WHAT YOU SHOULD DO: From the line with "Sort by スラッグ in the top header row" to the last line of the data below, repeat every line exactly and add nothing.
§
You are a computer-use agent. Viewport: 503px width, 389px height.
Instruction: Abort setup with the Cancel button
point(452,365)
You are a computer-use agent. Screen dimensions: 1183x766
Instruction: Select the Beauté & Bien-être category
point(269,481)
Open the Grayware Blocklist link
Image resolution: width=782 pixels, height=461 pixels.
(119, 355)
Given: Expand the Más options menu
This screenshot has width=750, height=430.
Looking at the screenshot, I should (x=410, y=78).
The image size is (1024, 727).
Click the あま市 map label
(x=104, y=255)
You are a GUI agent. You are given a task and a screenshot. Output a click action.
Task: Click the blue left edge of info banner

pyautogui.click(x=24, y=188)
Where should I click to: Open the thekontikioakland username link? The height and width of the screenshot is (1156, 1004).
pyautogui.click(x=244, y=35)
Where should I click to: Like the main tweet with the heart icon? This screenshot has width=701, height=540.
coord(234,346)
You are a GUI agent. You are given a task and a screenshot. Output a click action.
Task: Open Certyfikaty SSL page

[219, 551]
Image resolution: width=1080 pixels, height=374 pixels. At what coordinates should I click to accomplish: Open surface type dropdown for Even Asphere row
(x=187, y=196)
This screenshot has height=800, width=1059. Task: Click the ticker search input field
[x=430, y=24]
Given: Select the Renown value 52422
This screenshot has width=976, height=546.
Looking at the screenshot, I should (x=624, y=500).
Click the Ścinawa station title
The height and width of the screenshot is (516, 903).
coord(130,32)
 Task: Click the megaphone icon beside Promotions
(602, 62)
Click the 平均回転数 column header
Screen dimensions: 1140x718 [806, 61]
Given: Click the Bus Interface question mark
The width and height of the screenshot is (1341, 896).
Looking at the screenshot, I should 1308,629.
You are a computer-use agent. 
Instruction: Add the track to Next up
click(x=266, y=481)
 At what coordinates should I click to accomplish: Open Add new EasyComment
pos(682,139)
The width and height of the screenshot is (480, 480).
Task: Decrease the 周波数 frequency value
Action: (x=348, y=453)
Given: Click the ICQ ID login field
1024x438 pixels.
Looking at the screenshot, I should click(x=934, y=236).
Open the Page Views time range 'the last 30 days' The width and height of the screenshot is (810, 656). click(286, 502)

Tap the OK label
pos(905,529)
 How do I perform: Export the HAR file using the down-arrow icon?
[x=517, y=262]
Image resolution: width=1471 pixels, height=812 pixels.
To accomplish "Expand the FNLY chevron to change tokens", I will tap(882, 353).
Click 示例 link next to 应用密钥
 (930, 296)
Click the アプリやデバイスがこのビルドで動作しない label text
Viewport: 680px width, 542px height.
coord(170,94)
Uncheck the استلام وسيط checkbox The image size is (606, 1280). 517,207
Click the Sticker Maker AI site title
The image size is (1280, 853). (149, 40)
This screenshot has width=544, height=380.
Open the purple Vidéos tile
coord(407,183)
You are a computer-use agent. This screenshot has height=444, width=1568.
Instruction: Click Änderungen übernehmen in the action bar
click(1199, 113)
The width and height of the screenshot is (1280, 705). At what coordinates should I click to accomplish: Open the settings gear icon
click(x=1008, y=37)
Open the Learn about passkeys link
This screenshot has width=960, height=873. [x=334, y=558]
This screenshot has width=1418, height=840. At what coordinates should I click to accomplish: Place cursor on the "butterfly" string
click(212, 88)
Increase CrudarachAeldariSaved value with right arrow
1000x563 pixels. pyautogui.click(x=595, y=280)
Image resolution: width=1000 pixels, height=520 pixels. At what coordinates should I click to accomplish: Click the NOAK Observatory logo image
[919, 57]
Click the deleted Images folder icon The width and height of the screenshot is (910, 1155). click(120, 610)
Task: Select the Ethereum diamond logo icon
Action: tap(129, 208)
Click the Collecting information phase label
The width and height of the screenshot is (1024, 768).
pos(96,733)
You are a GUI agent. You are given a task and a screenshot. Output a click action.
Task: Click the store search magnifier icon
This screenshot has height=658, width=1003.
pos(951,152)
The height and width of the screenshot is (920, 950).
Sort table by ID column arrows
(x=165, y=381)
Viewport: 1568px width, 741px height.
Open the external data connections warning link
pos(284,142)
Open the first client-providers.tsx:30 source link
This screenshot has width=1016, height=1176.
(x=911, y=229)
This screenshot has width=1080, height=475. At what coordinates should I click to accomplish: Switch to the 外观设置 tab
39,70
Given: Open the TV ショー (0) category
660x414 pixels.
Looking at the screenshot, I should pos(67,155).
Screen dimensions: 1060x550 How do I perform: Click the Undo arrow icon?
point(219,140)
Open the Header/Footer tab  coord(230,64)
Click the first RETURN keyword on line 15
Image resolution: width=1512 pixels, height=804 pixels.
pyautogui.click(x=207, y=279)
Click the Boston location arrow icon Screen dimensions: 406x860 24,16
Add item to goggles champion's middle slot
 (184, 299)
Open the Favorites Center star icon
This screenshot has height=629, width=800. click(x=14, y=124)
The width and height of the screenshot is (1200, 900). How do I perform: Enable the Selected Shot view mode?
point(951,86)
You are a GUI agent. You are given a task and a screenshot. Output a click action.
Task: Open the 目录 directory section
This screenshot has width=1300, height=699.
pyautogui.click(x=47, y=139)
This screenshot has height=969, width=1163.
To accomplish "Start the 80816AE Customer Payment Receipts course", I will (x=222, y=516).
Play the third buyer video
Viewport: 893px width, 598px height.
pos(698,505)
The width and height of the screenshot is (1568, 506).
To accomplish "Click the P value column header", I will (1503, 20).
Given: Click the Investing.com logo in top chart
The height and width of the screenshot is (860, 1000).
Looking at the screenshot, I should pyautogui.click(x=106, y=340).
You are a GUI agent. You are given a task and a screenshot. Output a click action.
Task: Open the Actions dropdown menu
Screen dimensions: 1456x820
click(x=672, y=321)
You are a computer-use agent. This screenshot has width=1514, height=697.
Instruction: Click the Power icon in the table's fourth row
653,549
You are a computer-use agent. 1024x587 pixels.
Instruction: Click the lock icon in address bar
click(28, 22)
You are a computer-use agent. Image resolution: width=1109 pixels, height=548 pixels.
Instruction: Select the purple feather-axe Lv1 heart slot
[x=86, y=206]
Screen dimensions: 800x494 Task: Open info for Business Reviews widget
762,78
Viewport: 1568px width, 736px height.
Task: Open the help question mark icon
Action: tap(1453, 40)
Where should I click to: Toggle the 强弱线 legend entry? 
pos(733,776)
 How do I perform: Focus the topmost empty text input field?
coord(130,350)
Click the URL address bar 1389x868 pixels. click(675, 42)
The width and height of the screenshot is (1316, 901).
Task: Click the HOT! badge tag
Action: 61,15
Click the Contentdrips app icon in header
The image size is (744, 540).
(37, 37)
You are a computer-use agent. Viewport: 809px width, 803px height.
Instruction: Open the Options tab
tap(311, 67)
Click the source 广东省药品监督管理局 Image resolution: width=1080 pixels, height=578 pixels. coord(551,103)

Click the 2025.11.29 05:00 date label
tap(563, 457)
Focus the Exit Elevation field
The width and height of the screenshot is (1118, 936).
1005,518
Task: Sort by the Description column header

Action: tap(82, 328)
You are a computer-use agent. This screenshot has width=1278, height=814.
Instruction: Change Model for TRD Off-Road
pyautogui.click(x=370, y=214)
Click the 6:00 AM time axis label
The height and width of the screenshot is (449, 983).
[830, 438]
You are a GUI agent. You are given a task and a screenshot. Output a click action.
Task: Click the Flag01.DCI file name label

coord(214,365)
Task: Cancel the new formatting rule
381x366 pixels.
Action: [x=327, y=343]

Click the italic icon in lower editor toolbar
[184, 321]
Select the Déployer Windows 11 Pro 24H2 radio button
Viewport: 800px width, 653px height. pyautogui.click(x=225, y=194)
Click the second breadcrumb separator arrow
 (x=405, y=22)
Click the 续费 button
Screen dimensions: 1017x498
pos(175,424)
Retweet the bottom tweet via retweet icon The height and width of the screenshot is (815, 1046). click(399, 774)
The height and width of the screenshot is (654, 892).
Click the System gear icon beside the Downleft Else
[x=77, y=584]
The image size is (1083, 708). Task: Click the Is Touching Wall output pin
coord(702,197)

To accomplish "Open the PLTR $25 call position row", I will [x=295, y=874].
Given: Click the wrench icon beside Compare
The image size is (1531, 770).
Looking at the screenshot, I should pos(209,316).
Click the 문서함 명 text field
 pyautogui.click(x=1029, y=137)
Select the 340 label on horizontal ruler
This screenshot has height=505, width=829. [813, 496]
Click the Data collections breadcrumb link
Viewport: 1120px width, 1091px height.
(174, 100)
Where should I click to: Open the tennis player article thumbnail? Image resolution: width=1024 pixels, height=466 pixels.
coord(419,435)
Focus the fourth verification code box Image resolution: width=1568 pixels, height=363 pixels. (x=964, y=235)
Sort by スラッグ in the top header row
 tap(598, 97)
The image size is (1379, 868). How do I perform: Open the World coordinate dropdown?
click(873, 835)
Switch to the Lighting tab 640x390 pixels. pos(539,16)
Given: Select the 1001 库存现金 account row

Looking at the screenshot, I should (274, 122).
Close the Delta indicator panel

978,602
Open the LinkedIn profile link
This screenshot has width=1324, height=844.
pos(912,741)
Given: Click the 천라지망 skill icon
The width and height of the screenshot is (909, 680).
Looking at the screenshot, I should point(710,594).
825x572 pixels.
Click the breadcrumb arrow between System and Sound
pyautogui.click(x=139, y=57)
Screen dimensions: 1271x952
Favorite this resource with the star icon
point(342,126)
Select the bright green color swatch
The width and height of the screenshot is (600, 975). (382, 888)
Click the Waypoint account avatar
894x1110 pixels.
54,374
§
REPLY TO THE EXERCISE:
Sort by スラッグ in the top header row
 tap(598, 97)
The image size is (1379, 868). How do I perform: Open the World coordinate dropdown?
click(873, 835)
Switch to the Lighting tab 640x390 pixels. pos(539,16)
Given: Select the 1001 库存现金 account row

Looking at the screenshot, I should (274, 122).
Close the Delta indicator panel

978,602
Open the LinkedIn profile link
This screenshot has width=1324, height=844.
pos(912,741)
Given: Click the 천라지망 skill icon
The width and height of the screenshot is (909, 680).
Looking at the screenshot, I should point(710,594).
825x572 pixels.
Click the breadcrumb arrow between System and Sound
pyautogui.click(x=139, y=57)
Screen dimensions: 1271x952
Favorite this resource with the star icon
point(342,126)
Select the bright green color swatch
The width and height of the screenshot is (600, 975). (382, 888)
Click the Waypoint account avatar
894x1110 pixels.
54,374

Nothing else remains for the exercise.